Newton turned back to the trio. Focusing on Riley. "How did you do this? Why did you this?"
Riley crossed her arms. Set her face into hard lines.
"Riley, tell me. Tell us. Confess…"
Riley's face strained under the pressure she was feeling. Her lips finally moved. "I don't know. I don't remember!"
"Did your Vala, Sargon, make you do this?"
"No! I mean…I don't remember." She began to cry. "They had nothing to do with this."
I looked closely at Riley's mind. The same pockets of grey littered her head as did the guy we'd interviewed in the police station.
"Riley is our friend," Stella said. "We just thought it would be cool to be witches for a week!" They both started crying too.
I rolled my eyes, "Oh boy."
Newton rubbed at her forehead. "Let's just turn them over to the council."
"No! They'll bind me from doing magic!" Riley screamed, now in hysterics.
"Riley you've done something here that defies many existing bindings. And you may have been bespelled. For the sake of our covens, the council must understand how you did it, and who did it to you."
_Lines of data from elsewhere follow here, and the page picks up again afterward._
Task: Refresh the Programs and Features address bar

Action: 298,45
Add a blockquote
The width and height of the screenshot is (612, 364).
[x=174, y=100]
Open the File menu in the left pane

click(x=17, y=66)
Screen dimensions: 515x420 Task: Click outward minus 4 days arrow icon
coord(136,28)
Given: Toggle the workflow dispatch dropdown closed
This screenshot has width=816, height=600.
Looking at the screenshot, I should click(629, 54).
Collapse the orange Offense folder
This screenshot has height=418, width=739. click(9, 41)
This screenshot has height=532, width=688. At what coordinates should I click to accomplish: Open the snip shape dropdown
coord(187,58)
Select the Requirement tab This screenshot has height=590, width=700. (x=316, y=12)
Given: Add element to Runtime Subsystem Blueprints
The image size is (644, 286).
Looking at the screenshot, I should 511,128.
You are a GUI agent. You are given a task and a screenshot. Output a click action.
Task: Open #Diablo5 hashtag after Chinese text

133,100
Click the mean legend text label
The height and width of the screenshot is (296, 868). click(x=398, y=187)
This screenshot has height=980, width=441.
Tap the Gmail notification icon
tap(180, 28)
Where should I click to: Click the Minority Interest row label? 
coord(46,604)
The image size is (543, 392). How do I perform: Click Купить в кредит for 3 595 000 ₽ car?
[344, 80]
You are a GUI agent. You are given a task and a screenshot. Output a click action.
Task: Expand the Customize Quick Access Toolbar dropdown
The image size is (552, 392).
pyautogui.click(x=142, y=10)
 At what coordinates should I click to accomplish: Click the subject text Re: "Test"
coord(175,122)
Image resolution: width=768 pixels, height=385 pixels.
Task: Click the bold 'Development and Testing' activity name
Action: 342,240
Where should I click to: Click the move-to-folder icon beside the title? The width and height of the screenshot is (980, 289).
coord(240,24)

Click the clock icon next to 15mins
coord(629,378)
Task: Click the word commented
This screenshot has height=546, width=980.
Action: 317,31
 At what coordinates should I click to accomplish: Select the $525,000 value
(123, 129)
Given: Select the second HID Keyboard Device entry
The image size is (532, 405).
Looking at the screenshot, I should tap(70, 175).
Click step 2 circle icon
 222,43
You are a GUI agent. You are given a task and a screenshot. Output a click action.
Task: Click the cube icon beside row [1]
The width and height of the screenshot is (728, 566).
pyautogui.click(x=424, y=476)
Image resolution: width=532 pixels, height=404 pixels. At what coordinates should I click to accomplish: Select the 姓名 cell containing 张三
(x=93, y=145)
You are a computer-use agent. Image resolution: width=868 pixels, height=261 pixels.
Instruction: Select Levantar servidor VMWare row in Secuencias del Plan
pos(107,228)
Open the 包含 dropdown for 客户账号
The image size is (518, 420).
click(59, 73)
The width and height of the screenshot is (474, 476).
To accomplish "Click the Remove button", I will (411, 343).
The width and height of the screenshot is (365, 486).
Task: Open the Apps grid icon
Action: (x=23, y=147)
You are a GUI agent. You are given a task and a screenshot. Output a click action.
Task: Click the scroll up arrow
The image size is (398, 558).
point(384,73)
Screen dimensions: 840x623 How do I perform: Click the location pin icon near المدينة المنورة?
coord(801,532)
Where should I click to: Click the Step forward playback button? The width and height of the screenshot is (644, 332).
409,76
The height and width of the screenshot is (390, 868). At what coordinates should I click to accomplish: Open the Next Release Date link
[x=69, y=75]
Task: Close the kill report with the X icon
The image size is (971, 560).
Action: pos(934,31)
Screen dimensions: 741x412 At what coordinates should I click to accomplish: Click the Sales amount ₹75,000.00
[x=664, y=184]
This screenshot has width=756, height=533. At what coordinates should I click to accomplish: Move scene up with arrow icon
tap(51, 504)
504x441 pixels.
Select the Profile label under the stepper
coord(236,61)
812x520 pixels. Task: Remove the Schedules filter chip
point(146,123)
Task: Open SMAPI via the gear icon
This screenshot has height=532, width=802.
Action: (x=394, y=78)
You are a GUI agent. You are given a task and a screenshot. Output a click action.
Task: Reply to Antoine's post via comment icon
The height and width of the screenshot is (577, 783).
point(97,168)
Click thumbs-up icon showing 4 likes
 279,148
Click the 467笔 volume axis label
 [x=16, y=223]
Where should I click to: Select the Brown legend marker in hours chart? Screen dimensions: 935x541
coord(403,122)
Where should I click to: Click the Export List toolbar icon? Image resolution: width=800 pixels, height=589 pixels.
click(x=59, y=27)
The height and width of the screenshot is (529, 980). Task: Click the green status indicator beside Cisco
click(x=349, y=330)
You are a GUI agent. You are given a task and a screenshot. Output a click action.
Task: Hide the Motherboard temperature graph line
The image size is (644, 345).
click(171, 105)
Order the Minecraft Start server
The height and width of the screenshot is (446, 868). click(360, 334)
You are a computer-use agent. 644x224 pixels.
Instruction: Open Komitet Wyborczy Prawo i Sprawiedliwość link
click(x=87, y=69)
There was no doubt in my mind that our rogue witch had done this. The real question was why? They had done no real harm to us, to me, and would only be in trouble now. As for Sargon…well, he had a lot of explaining to do. He'd somehow let two sleepers into an election, and let one of his coven become bespelled. Heck, maybe he'd done this himself. Though my gut told me he wasn't powerful enough. This magic was different, darker. I was betting the council would be able to ferret this witch out of hiding now.